### Stored items

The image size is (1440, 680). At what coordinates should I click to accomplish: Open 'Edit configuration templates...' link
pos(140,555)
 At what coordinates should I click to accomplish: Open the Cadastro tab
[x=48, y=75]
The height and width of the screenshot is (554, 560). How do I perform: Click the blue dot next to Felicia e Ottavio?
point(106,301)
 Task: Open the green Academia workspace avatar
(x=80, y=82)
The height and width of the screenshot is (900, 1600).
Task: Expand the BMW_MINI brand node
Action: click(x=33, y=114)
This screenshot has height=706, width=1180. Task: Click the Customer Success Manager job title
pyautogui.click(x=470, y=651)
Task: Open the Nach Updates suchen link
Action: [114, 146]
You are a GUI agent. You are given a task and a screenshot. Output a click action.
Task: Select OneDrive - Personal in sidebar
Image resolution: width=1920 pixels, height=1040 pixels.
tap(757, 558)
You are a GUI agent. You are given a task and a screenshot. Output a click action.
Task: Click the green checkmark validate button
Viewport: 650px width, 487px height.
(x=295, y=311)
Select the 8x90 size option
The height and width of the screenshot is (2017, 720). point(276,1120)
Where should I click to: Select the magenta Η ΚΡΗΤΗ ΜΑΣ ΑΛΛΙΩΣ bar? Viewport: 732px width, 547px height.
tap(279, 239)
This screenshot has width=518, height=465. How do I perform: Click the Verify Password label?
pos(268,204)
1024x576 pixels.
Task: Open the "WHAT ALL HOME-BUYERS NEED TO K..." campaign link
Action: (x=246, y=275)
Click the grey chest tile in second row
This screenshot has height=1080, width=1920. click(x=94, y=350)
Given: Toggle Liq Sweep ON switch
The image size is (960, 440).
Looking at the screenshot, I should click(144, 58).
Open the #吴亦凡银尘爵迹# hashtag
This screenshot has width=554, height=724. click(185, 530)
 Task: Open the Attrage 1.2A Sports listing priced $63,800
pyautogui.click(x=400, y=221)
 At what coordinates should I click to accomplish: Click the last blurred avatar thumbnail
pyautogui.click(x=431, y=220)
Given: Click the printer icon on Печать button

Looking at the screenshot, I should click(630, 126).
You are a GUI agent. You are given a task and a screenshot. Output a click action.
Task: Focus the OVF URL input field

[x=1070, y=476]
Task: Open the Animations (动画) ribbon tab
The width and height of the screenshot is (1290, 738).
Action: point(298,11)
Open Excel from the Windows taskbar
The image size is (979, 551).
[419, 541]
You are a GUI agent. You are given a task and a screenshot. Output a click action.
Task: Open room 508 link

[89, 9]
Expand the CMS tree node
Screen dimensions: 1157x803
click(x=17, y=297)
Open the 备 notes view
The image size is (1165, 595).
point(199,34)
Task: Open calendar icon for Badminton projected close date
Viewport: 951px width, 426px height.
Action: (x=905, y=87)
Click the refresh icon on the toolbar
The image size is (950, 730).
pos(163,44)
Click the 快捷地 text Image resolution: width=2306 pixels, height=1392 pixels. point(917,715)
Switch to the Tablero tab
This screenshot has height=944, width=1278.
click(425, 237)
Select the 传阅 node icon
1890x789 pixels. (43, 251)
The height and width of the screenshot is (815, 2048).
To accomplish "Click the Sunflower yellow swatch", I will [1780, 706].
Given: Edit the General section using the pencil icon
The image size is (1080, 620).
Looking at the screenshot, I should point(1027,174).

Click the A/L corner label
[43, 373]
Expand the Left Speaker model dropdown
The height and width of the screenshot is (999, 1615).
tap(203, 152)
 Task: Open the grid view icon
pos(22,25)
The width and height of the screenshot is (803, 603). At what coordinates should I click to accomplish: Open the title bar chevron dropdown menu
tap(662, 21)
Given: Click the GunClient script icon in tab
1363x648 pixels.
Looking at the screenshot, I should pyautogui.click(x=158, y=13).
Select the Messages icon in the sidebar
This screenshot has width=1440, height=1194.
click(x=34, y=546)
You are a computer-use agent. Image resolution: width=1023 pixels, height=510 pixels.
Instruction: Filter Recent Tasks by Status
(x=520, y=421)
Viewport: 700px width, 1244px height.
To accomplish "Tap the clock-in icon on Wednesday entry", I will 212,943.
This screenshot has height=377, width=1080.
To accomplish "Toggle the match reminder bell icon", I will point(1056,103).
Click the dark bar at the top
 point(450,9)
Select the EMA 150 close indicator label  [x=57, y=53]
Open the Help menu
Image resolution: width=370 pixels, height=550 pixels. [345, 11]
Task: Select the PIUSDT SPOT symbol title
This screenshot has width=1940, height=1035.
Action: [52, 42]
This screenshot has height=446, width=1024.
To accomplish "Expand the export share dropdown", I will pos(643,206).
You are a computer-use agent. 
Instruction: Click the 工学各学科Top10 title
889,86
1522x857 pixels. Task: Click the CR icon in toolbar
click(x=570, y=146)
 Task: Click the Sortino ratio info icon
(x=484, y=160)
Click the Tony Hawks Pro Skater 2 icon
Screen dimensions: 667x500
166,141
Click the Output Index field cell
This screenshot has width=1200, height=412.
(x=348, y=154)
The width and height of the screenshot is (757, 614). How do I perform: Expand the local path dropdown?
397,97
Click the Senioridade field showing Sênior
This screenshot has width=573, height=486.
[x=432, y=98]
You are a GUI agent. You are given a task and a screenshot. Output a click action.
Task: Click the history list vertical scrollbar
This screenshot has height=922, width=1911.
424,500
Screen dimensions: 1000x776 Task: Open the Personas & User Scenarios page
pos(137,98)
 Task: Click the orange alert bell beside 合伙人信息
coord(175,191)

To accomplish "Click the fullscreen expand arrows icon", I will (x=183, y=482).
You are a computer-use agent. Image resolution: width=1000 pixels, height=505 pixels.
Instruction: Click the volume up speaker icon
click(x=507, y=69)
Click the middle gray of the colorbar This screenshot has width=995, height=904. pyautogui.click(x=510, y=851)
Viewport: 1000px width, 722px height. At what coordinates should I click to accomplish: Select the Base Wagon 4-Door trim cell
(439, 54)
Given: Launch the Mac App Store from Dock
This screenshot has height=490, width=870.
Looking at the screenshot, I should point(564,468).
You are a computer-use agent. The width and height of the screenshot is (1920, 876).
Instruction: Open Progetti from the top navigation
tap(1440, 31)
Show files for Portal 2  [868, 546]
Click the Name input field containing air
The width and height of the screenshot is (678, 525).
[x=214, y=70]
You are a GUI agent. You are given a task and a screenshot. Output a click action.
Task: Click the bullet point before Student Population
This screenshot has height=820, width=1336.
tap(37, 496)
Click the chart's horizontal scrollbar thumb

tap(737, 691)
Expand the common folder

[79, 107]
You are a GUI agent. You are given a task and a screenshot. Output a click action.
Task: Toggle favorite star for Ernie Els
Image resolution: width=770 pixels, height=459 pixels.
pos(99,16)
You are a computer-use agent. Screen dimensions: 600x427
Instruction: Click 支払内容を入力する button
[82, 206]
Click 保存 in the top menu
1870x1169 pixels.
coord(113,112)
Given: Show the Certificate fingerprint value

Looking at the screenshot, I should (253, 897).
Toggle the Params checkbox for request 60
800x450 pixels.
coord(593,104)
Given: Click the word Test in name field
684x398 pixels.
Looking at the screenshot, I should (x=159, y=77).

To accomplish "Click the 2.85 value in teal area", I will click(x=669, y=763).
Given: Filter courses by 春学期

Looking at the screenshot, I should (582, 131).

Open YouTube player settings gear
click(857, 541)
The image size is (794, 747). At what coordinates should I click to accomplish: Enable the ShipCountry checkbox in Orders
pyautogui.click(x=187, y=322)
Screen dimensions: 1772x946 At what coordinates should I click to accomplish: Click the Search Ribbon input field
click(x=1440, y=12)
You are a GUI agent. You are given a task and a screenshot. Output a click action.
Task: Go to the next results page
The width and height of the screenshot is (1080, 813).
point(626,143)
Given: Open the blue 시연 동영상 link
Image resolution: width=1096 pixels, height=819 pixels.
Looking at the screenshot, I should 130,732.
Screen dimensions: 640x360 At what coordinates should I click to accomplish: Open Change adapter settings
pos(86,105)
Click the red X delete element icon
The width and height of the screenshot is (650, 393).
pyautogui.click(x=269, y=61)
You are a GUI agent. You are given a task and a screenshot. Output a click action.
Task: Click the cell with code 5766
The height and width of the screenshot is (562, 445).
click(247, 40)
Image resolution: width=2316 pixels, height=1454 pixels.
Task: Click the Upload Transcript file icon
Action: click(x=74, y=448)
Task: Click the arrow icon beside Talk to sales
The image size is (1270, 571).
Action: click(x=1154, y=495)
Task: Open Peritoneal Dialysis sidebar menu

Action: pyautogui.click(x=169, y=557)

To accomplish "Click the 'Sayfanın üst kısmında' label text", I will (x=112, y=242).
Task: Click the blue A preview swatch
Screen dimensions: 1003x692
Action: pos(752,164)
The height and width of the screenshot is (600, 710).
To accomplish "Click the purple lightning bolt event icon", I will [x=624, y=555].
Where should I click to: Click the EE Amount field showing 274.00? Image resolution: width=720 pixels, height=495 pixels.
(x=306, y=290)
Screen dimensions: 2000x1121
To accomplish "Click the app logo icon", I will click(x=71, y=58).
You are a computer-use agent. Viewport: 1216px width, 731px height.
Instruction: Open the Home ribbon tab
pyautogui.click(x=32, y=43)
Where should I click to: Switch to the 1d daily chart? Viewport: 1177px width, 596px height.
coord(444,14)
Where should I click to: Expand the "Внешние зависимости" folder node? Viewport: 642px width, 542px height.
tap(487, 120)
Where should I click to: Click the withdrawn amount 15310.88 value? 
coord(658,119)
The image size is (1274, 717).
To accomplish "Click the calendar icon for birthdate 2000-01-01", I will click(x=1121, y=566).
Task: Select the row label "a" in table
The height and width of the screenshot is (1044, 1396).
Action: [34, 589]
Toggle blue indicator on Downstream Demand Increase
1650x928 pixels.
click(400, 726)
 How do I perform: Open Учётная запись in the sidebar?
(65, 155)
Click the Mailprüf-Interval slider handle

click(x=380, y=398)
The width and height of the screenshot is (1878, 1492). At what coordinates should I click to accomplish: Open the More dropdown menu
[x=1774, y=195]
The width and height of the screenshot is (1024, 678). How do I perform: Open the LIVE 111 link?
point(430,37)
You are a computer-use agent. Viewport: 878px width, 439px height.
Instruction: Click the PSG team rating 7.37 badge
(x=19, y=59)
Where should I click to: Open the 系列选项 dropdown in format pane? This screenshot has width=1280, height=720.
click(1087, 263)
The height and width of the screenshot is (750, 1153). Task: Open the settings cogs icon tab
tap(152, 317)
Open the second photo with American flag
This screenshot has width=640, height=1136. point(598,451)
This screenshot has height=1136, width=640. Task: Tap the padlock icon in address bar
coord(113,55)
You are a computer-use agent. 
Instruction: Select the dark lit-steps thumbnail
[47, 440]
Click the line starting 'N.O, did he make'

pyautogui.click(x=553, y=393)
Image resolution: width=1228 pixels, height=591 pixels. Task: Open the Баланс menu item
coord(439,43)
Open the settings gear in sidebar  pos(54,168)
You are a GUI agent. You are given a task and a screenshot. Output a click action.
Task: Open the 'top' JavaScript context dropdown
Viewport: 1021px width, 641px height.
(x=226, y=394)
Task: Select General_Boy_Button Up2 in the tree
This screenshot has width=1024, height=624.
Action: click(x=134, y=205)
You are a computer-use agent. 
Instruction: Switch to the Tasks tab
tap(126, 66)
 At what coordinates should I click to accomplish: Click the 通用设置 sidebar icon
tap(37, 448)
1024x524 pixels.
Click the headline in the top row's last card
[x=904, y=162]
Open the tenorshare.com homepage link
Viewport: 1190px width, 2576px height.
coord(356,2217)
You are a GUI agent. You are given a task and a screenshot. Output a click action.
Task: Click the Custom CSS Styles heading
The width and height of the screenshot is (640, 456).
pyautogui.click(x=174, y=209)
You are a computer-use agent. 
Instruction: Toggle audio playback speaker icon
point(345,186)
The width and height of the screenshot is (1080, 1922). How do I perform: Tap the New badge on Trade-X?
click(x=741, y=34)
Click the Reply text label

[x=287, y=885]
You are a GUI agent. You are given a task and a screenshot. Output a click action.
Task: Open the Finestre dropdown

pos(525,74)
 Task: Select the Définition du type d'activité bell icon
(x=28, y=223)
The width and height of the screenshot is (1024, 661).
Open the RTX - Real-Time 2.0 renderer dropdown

### WORK REQUIRED
The line containing "Instruction: Toggle audio" and every line after it, through the last one above, should be written out word for word.

### TASK ANSWER
Instruction: Toggle audio playback speaker icon
point(345,186)
The width and height of the screenshot is (1080, 1922). How do I perform: Tap the New badge on Trade-X?
click(x=741, y=34)
Click the Reply text label

[x=287, y=885]
You are a GUI agent. You are given a task and a screenshot. Output a click action.
Task: Open the Finestre dropdown

pos(525,74)
 Task: Select the Définition du type d'activité bell icon
(x=28, y=223)
The width and height of the screenshot is (1024, 661).
Open the RTX - Real-Time 2.0 renderer dropdown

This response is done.